US nonprofit organization that owns the Wi-Fi trademark

The Wi-Fi Alliance is an American nonprofit organization that owns the Wi-Fi trademark. Manufacturers may use the trademark to brand products certified for Wi-Fi interoperability. It is based in Austin, Texas.

==History==
Early 802.11 products suffered from interoperability problems because the Institute of Electrical and Electronics Engineers (IEEE) had no provision for testing equipment for compliance with its standards.

In 1999, pioneers of a new, higher-speed variant endorsed the IEEE 802.11b specification to form the Wireless Ethernet Compatibility Alliance (WECA) and branded the new technology Wi-Fi.

The group of companies included 3Com, Aironet (acquired by Cisco), Harris Semiconductor (now Intersil), Lucent Technologies (the WLAN part was renamed as Orinoco, become part of Avaya, then acquired by Extreme Networks), Nokia and Symbol Technologies (acquired by Motorola, Zebra Technologies, and now Extreme Networks).

The alliance lists Apple, Comcast, Samsung, Sony, LG, Intel, Dell, Broadcom, Cisco, Qualcomm, Motorola Mobility, Microsoft, Texas Instruments, and T-Mobile as key sponsors.
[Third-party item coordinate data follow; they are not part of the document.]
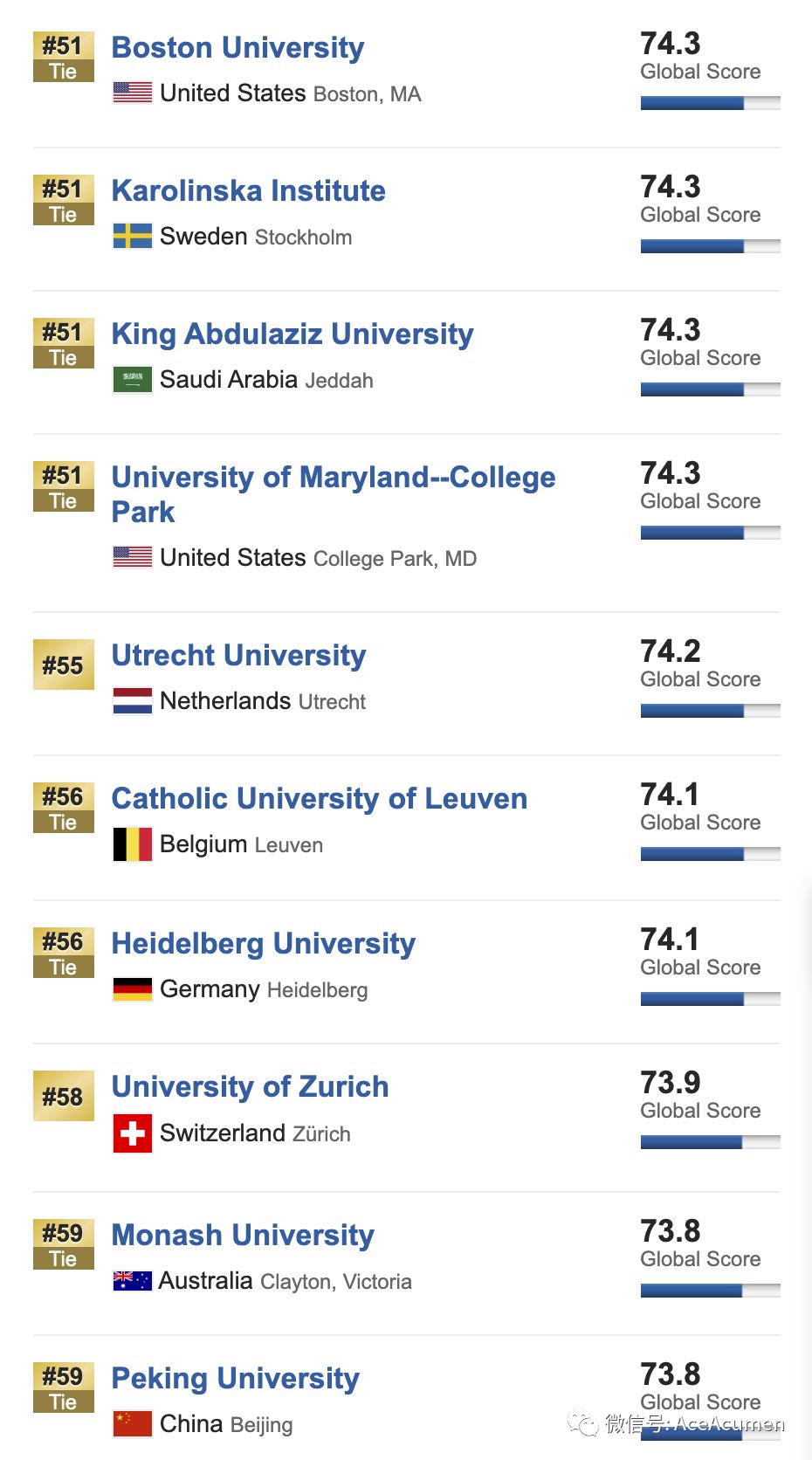Open King Abdulaziz University page
The image size is (812, 1460).
(x=292, y=334)
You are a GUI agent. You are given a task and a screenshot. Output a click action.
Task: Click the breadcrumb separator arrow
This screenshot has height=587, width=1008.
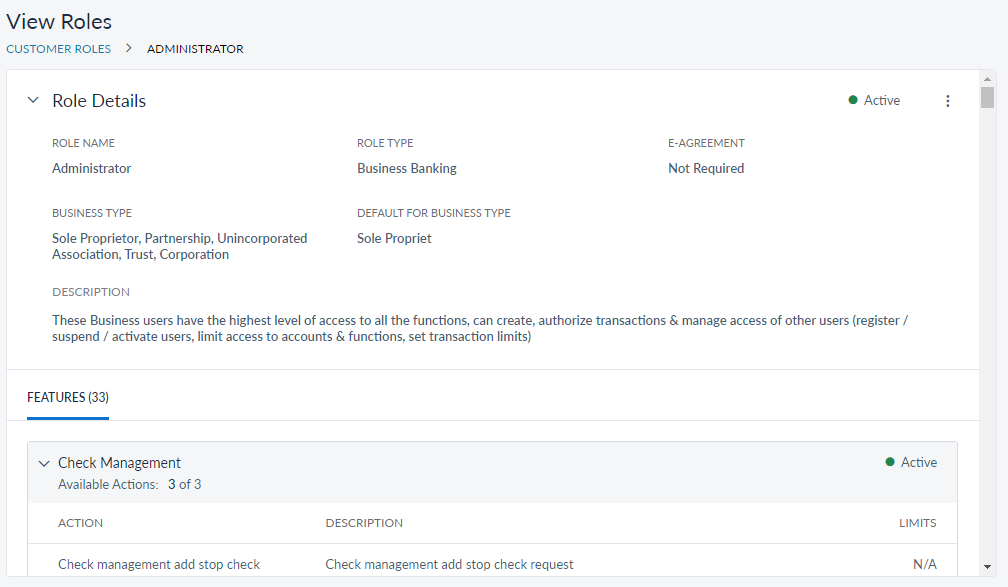(x=129, y=48)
The charter for this independent organization was to perform testing, certify interoperability of products, and to promote the technology.

WECA renamed itself the Wi-Fi Alliance in 2002.

Most producers of 802.11 equipment became members, and as of 2012, the Wi-Fi Alliance included over 550 member companies. The Wi-Fi Alliance extended Wi-Fi beyond wireless local area network applications into point-to-point and personal area networking and enabled specific applications such as Miracast.

==Wi-Fi certification==
The Wi-Fi Alliance owns and controls the "Wi-Fi Certified" logo, a registered trademark, which is permitted only on equipment which has passed testing. Purchasers relying on that trademark may have greater chances of interoperation than otherwise. Testing involves not only radio and data format interoperability, but security protocols, as well as optional testing for quality of service and power management protocols. Wi-Fi Certified products have to demonstrate that they can perform well in networks with other Wi-Fi Certified products, running common applications, in situations similar to those encountered in everyday use.
Certification employs 3 principles:
- Interoperability is the primary target of certification. Rigorous test cases are used to ensure that products from different equipment vendors can interoperate in a wide variety of configurations.
- Backward compatibility has to be preserved to allow for new equipment to work with existing gear. Backward compatibility protects investments in legacy Wi-Fi products and enables users to gradually upgrade and expand their networks.
- New certification programs allow newer technology and specifications come into the marketplace. These certification programs may be mandatory (e.g., WPA2) or optional (e.g., WMM).
The Wi-Fi Alliance definition of interoperability demands that products have to show satisfactory performance levels in typical network configurations and have to support both established and emerging applications.
The Wi-Fi Alliance certification process includes three types of tests to ensure interoperability. Wi-Fi Certified products are tested for:
- Compatibility: certified equipment has been tested for connectivity with other certified equipment. Compatibility testing has always been, and still is, the predominant component of interoperability testing, and it is the element that most people associate with "interoperability". It involves tests with multiple devices from different equipment vendors.
- Conformance: the equipment conforms to specific critical elements of the IEEE 802.11 standard. Conformance testing usually involves standalone analysis of individual products and establishes whether the equipment responds to inputs as expected and specified. For example, conformance testing is used to ensure that Wi-Fi equipment protects itself and the network when the equipment detects evidence of network attacks.
- Performance: the equipment meets the performance levels required. Performance tests are not designed to measure and compare performance among products, but simply to verify that the product meets the minimum performance requirements. Specific performance tests results are not released by the Wi-Fi Alliance.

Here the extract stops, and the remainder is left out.